Smell and taste, as you probably know, are closely connected. In the first place they are the only two senses that act as chemical sensors — using the olfactory system in one case and taste buds in the other to identify good chemicals and bad chemicals. When it comes to eating and drinking, the taste buds and the nose work in tandem to separate the edible from the inedible, the safe from the poisonous, the delicious from the rank. (See here.) As we all know, an impaired sense of smell, for example when one has a cold, translates into a highly diminished sense of taste.
Popping Open the Point
So what why the focus on champagne? In a paper published last week in the Proceedings of the National Academy of Sciences Gérard Liger-Belaira of France's Reims University, in Champagne-Ardenne, no less, and his co-authors found that the bubbles formed in champagne pick up a subset of chemicals lining the surface of the liquid. They write, rather poetically for a scientific journal, “As champagne or sparkling wine is poured into a glass, the myriad of ascending bubbles collapse and radiate a multitude of tiny droplets above the free surface into the form of very characteristic and refreshing aerosols.”
The authors, going from the poetic to the scientific in a short span, found that many of the chemicals picked up by the bubbles were of “organoleptic interest.” Organoleptic? Now there is a cool word you don’t come by everyday. It simply means, Merriam-Webster tells us, that they are compounds capable of stimulating the sense organs. Such a feature, again in the authors words, “support[s] the idea that rising and collapsing bubbles act as a continuous paternoster lift for aromas in every glass of champagne.”
In other words, part of the reason that champagne tastes so good is what’s in the bubbles. Those little aerosols that stimulate our sense of smell and taste are concentrated in the fizz rising from the liquid. (Sort of explains why flat champagne is not so enjoyable.)
So that’s it — the intoxicating link between bubbly and smell.
Is that sufficient for a post from TheGreenGrok? Maybe not. So ... even though I promised no serious environmental stuff today ...
The Tie-in With Climate
There is a potential link between carbonation and global warming. The carbonation in our drinks is nothing more than carbon dioxide (CO2) dissolved in liquid under high pressure. Release the pressure by opening the bottle, and the CO2 rushes out, erupting into bubbles that send CO2 into the atmosphere where it acts as a heat-trapper.
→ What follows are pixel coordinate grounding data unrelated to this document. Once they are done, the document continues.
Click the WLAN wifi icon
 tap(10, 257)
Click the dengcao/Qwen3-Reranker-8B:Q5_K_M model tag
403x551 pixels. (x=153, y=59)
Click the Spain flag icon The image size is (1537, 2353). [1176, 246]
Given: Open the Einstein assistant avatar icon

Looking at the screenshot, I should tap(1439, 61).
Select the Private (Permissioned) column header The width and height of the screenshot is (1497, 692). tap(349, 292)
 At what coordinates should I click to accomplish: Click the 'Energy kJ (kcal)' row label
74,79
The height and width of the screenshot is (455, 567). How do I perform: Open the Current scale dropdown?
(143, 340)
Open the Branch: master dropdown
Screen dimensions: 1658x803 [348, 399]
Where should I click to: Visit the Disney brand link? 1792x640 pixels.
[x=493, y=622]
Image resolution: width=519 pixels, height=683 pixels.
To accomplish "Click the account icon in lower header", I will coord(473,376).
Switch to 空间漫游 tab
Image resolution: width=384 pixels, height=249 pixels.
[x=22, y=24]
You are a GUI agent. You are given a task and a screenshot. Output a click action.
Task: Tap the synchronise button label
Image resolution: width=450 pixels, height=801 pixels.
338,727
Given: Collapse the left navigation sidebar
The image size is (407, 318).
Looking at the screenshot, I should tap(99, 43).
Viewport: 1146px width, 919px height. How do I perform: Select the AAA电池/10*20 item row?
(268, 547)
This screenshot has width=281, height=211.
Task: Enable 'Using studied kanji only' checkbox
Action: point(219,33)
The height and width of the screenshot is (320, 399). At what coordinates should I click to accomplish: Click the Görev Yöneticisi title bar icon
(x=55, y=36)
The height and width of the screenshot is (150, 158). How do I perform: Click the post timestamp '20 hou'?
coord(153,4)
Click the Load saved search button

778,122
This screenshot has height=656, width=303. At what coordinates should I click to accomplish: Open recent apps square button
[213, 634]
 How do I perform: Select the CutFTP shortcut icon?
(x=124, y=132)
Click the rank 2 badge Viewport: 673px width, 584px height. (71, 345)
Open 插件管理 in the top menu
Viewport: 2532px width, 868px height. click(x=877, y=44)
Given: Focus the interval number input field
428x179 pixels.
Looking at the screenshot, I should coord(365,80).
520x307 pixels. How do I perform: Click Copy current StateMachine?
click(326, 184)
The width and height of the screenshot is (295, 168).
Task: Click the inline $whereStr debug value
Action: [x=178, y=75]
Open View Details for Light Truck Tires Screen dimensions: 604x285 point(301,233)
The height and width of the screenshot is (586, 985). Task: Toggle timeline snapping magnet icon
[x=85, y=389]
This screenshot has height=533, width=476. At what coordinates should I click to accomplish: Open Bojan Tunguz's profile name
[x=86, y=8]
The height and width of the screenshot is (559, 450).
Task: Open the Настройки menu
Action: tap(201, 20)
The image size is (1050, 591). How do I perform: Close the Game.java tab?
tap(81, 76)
Could it be that drinking champagne is another non-green, guilt-inducing pleasure? Does our toasting at weddings and our ringing in the New Year end up adding to our carbon footprint with every sip? Not. Generally, the carbonation in alcoholic drinks, generated by yeast fermenting sugars, is derived from plant material that got its carbon from atmospheric CO2 during photosynthesis — so the release of the CO2 in beer and wine is not a net source of CO2.
But what about carbonated drinks like sodas and artificially carbonated beers and sparkling wines? For these drinks, the CO2 is not generated during fermentation but rather is injected into the drink.
Does the release of that CO2 lead to extra global warming? Probably not. Most of the CO2 currently put in sodas and such is apparently captured as a by-product of other industrial processes that burn fossil fuels and would have gotten into the atmosphere anyway. And in any event, the total amount of CO2 added to the atmosphere from our soft drink consumption looks to be quite small.
If you are concerned about drinking and global warming, a much more important issue is the energy used to produce and transport the product from its source to your mouth. Want to do something about it? Drink local, naturally carbonated spirits and more tap water, and don’t forget to smell deeply when you drink the bubbly.